# i7-8700 Coffee Lake S system compilation logic

## bagas

Hello

Tell me what logic of compilation / assembly of the system is better to specify for the processor intel i7-8700.

I have not forgotten anything?

make.conf

```
CHOST="x86_64-pc-linux-gnu"

CFLAGS="-march=skylake -O2 -pipe"

CXXFLAGS="${CFLAGS}"

FFLAGS="${CFLAGS}"

CPU_FLAGS_X86="mtrr sse sse2 sse3 ss ssse3 pae mmx mmxext sse4.1 sse4.2 avx2 aes"

MAKEOPTS="-j12"

CC=gcc

CXX=g++

FEATURES="-parallel-fetch -collision-protect -xattr"

DISTDIR="/mnt/distfiles"

PORTAGE_TMPDIR="/mnt/tmp"

GENTOO_MIRRORS="http://mirror.yandex.ru/gentoo-distfiles"

VIDEO_CARDS="intel i965"

ALSA_CARDS="hda-intel"

INPUT_DEVICES="mouse keyboard"

LINGUAS="ru en"

GRUB_PLATFORMS="pc"

USE="freetype -gnome -samba -cups thunar consolekit policykit pam udev bash-completion unicode 7zip xorg esd xvmc dxr3 audiofile vidix aalib vcd -hal xvid lua bzip2 dbus a52 aac amr accessibility oss mng vorbis crypt python perl flac -arts ieee1394 -kdevelop xine tiff djvu glib mtrr dvd slang lzo -kde alsa cdr sse sse2 ss ssse3 sse4.1 sse4.2 avx2 aes pae mp3 X mmx ogg -ipv6 -kdeenablefinal -kdehiddenvisibility jpeg gif -sudo pnp png usb pdf -multilib pdo"

ACCEPT_LICENSE="AdobeFlash-11.x AdobeFlash-10.3 Nero-EULA-US AdobeFlash-10 skype-eula skype-4.0.0.7-copyright dlj-1.1 google-chrome OPERA-12"

EMERGE_DEFAULT_OPTS="--autounmask=n"

PHP_INI_VERSION=production

L10N="ru"
```

----------

## toralf

/me wonders if a generic

```
CFLAGS="-march=native -O2 -pipe"
```

would work too?

----------

## bagas

 *toralf wrote:*   

> /me wonders if a generic
> 
> ```
> CFLAGS="-march=native -O2 -pipe"
> ```
> ...

 

You want to say that this aggressive setting to compile CFLAGS="-march=skylake -O2 -pipe" ?

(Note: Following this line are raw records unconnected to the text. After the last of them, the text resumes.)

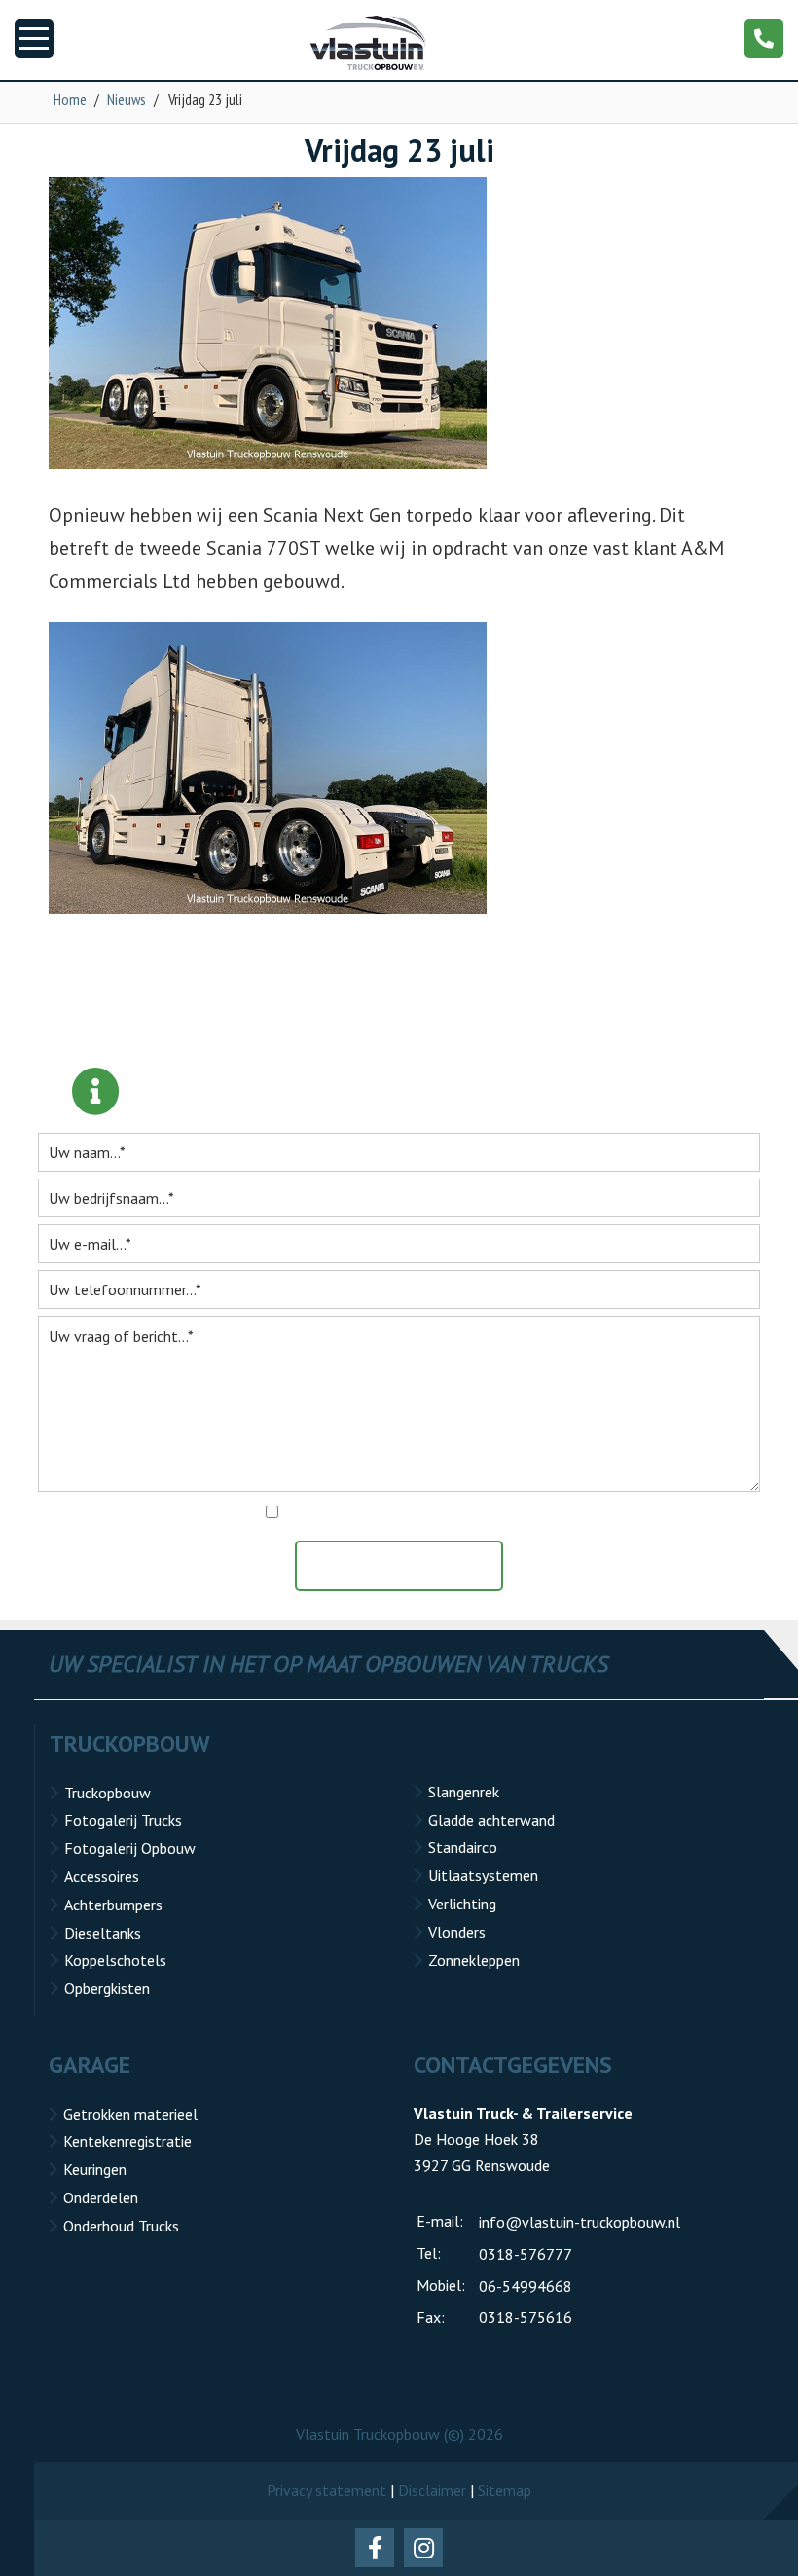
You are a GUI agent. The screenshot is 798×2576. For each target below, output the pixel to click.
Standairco (462, 1847)
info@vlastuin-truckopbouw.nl (579, 2221)
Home (70, 99)
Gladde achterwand (491, 1820)
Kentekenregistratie (127, 2141)
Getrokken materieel (130, 2113)
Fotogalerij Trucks (123, 1820)
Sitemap (504, 2490)
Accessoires (101, 1876)
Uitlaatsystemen (483, 1875)
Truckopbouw (107, 1792)
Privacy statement (326, 2490)
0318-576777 (525, 2254)
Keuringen (95, 2169)
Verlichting (462, 1903)
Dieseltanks (102, 1932)
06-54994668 (525, 2286)
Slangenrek (463, 1791)
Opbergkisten (107, 1988)
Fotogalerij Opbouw (130, 1848)
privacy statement (492, 1512)
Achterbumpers (113, 1904)
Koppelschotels (115, 1960)
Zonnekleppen (474, 1960)
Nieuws (126, 99)
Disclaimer (432, 2490)
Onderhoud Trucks (121, 2225)
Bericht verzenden (409, 1566)
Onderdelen (100, 2197)
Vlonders (457, 1931)
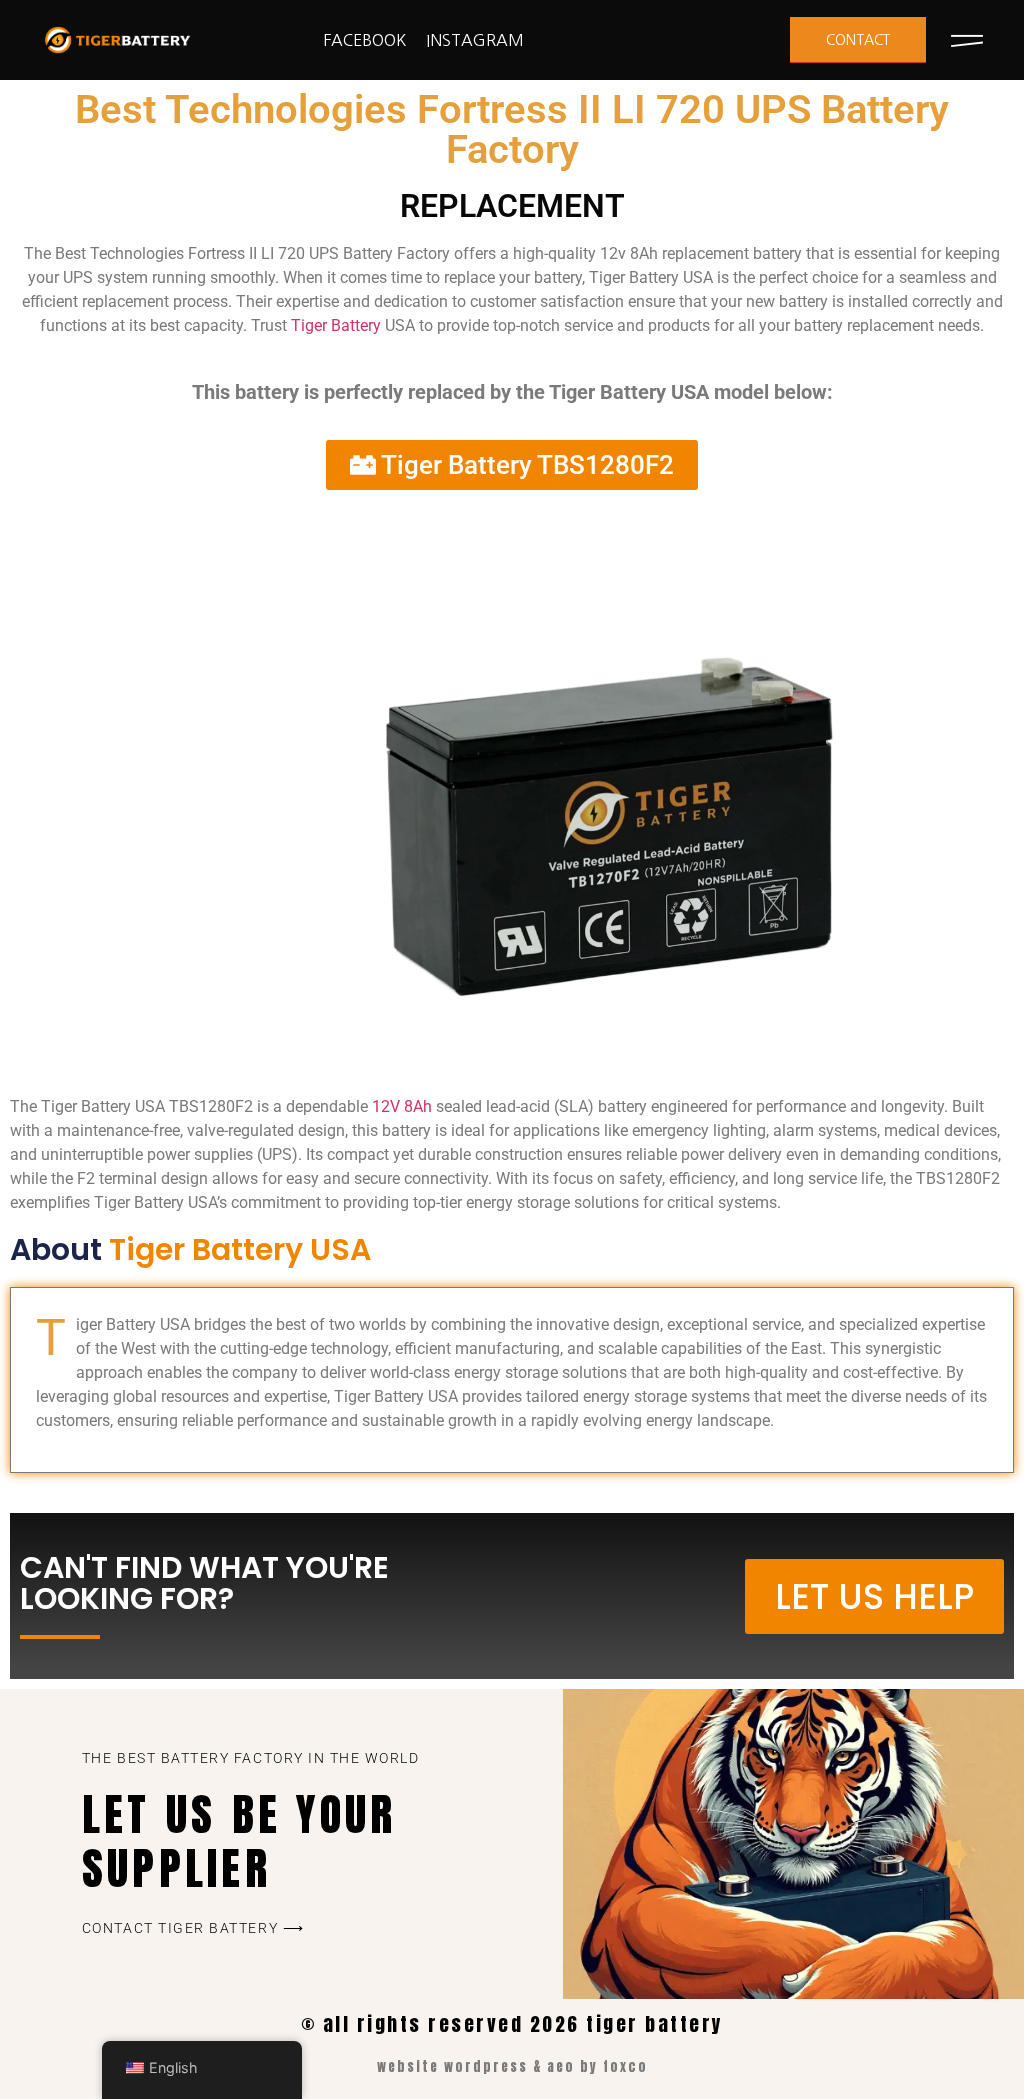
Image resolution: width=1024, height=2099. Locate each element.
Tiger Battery (336, 325)
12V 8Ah (402, 1106)
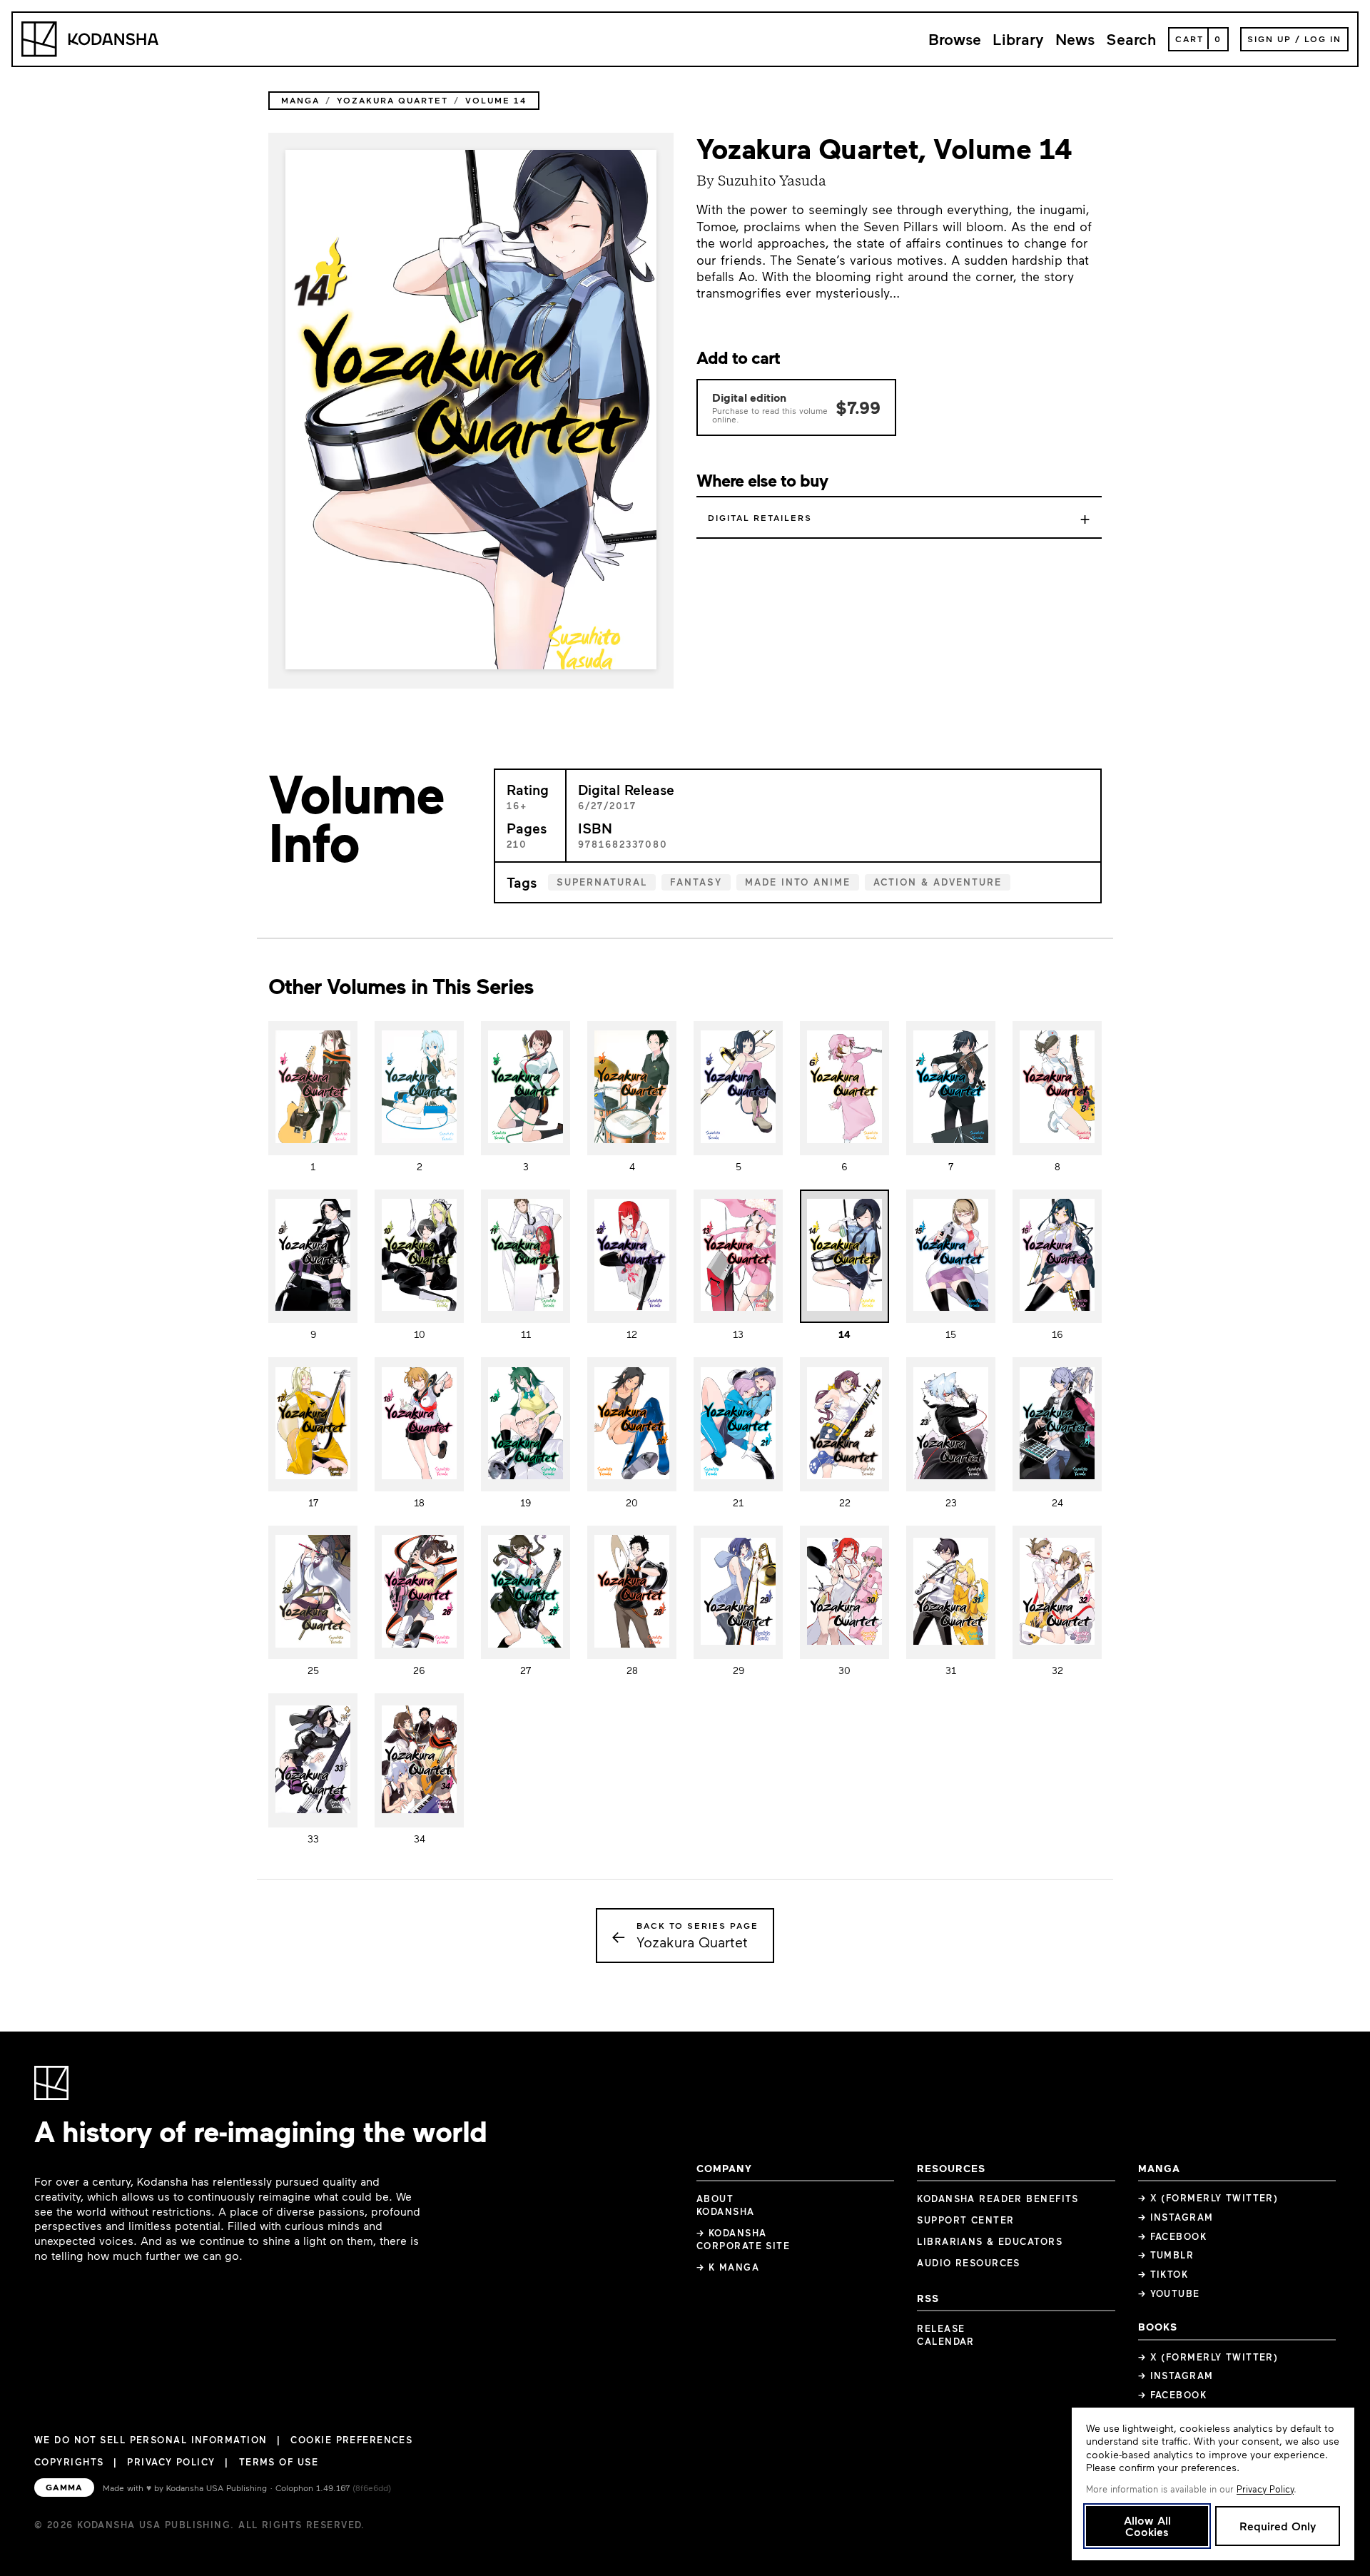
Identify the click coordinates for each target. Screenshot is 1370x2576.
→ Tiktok (1163, 2274)
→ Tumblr (1166, 2255)
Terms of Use (278, 2462)
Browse (954, 39)
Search (1131, 39)
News (1075, 39)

And it is better to use CFLAGS="-march=native -O2 -pipe"?

----------

## fedeliallalinea

 *bagas wrote:*   

> You want to say that this aggressive setting to compile CFLAGS="-march=skylake -O2 -pipe" ?
> 
> And it is better to use CFLAGS="-march=native -O2 -pipe"?

 

Teorically if your cpu is really skylake there is no difference. "-march=native causes the compiler to auto-detect the architecture of the build computer." (man gcc).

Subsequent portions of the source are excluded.